---------- Exercise material
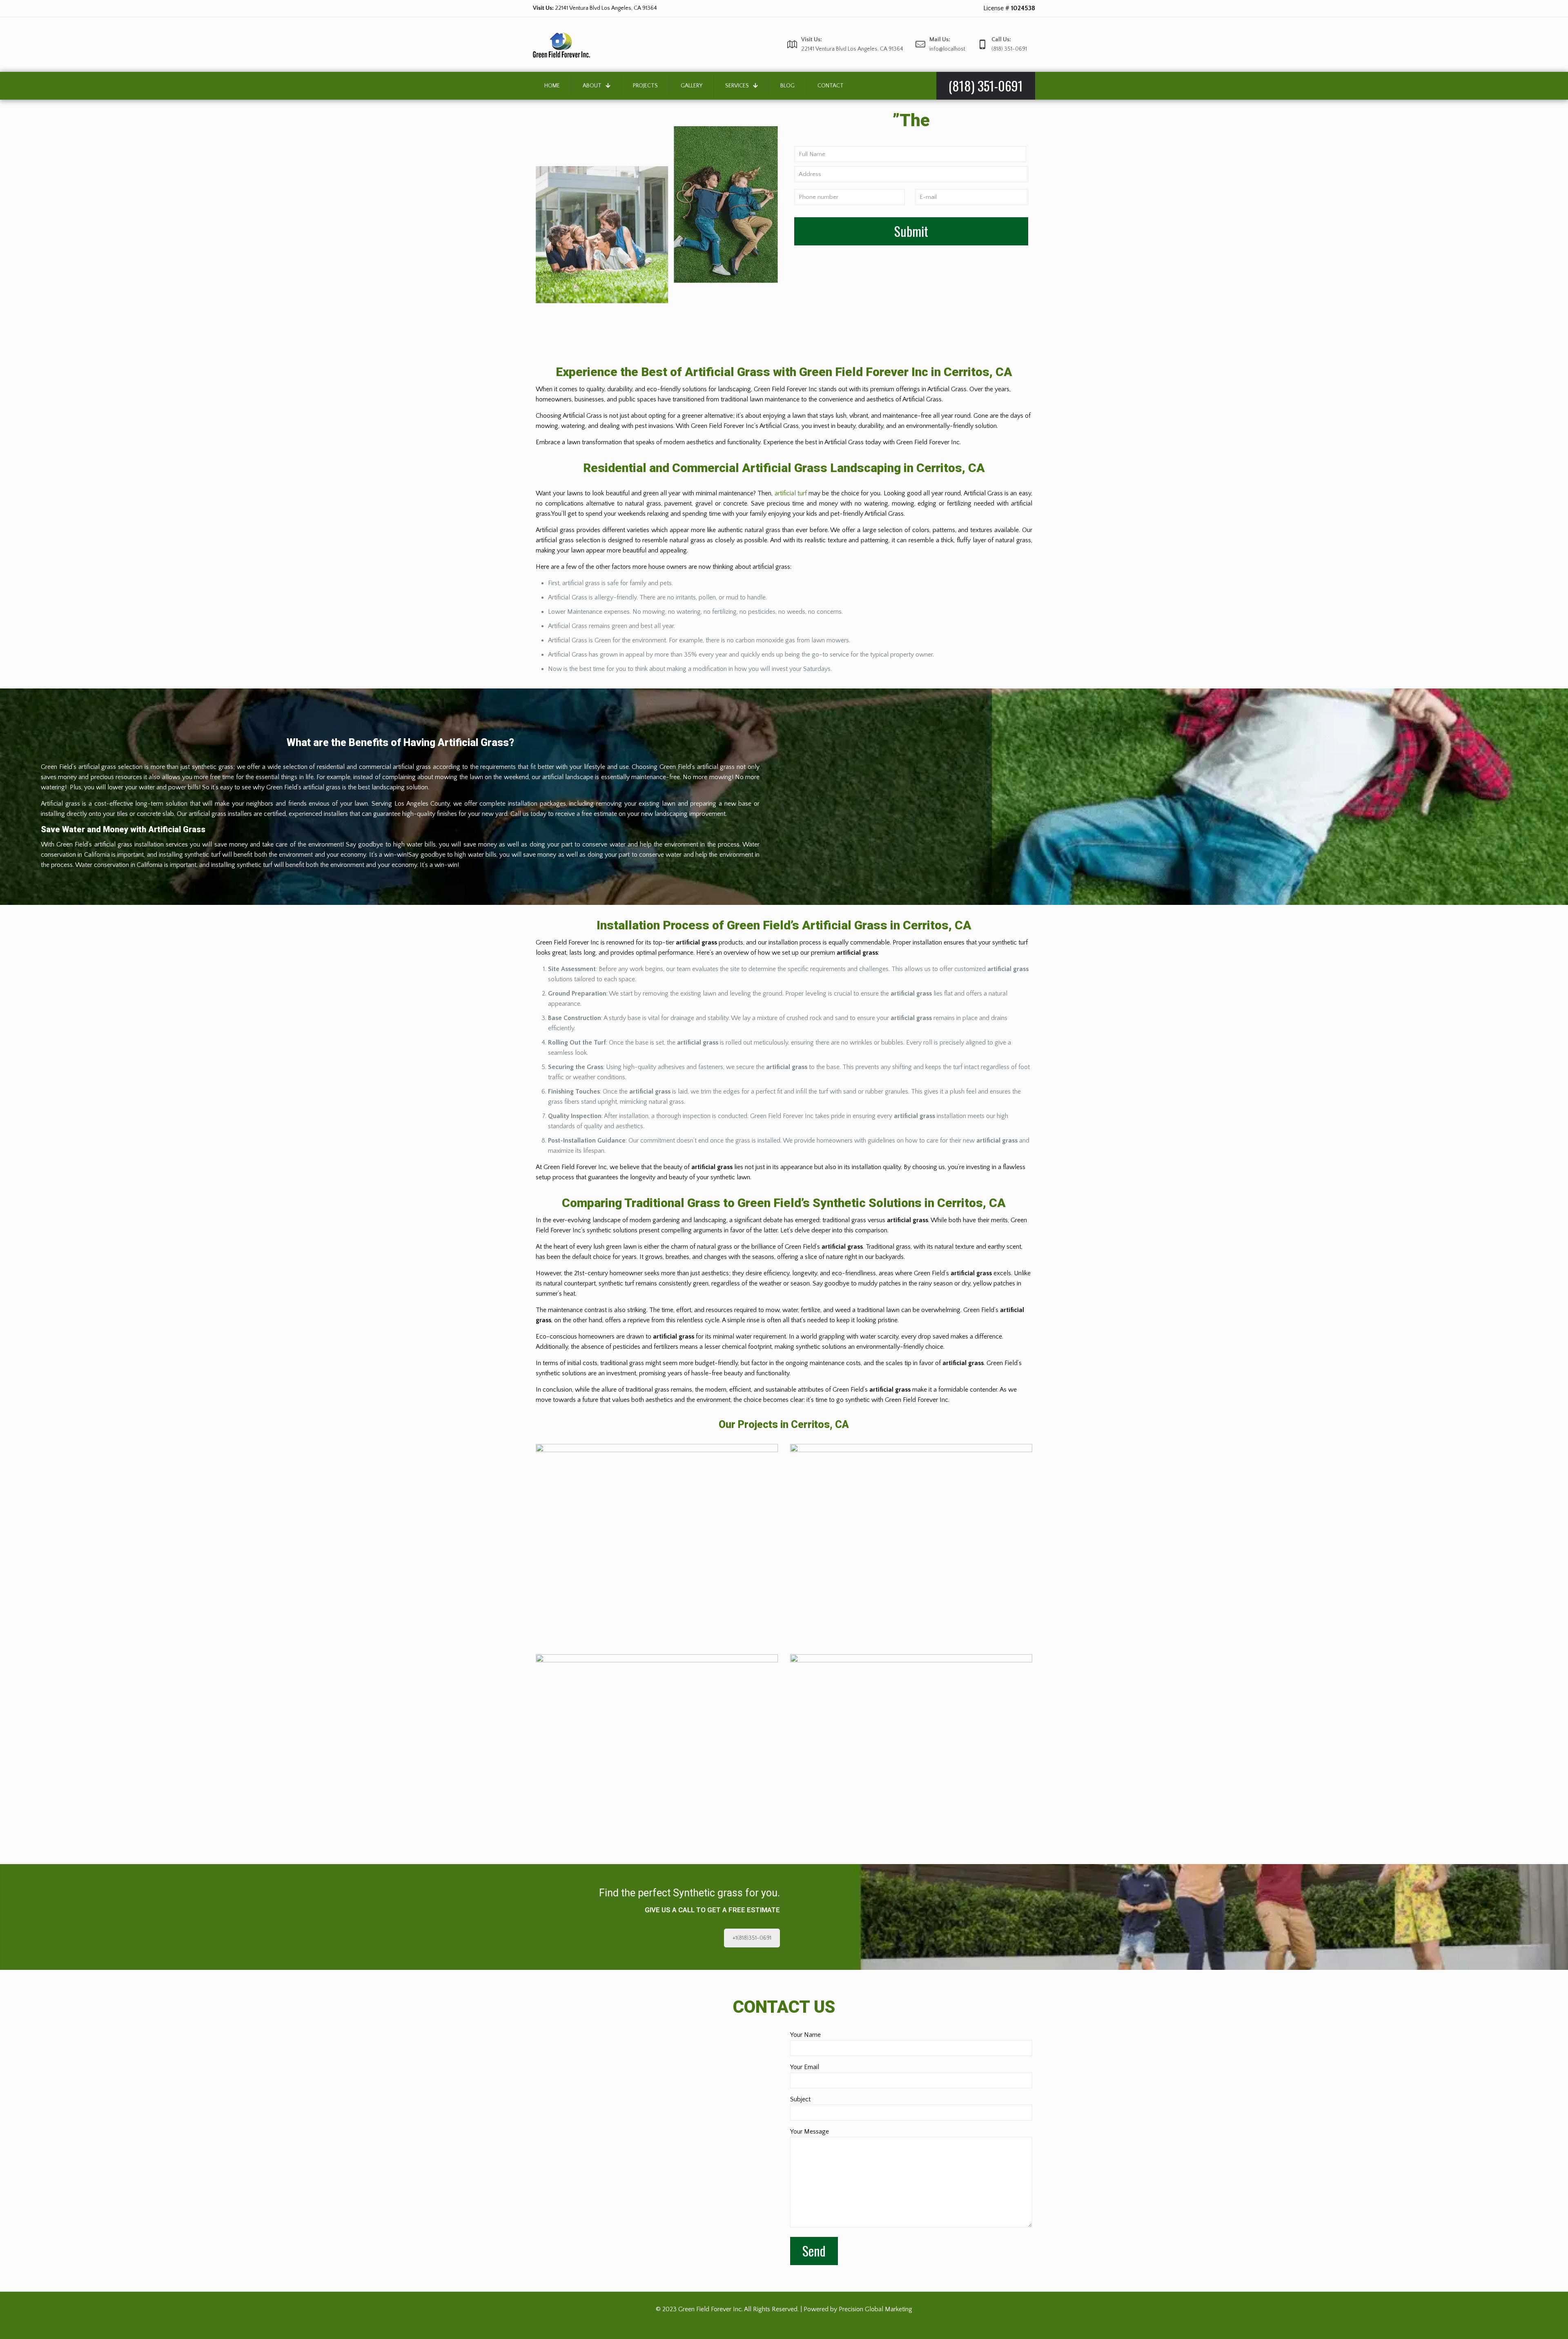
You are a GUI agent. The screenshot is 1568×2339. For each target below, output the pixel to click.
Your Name (805, 2034)
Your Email (804, 2067)
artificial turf (791, 493)
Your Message (809, 2131)
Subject (800, 2099)
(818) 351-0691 (590, 8)
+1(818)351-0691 (752, 1938)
--------------------
> _About this task_: Copy every record above exactly as written, but leave out the pictures.

> _Answer to this exercise_:
You are a GUI agent. The screenshot is 1568×2339. For each target below, output the pixel to click.
Your Name (805, 2034)
Your Email (804, 2067)
artificial turf (791, 493)
Your Message (809, 2131)
Subject (800, 2099)
(818) 351-0691 (590, 8)
+1(818)351-0691 (752, 1938)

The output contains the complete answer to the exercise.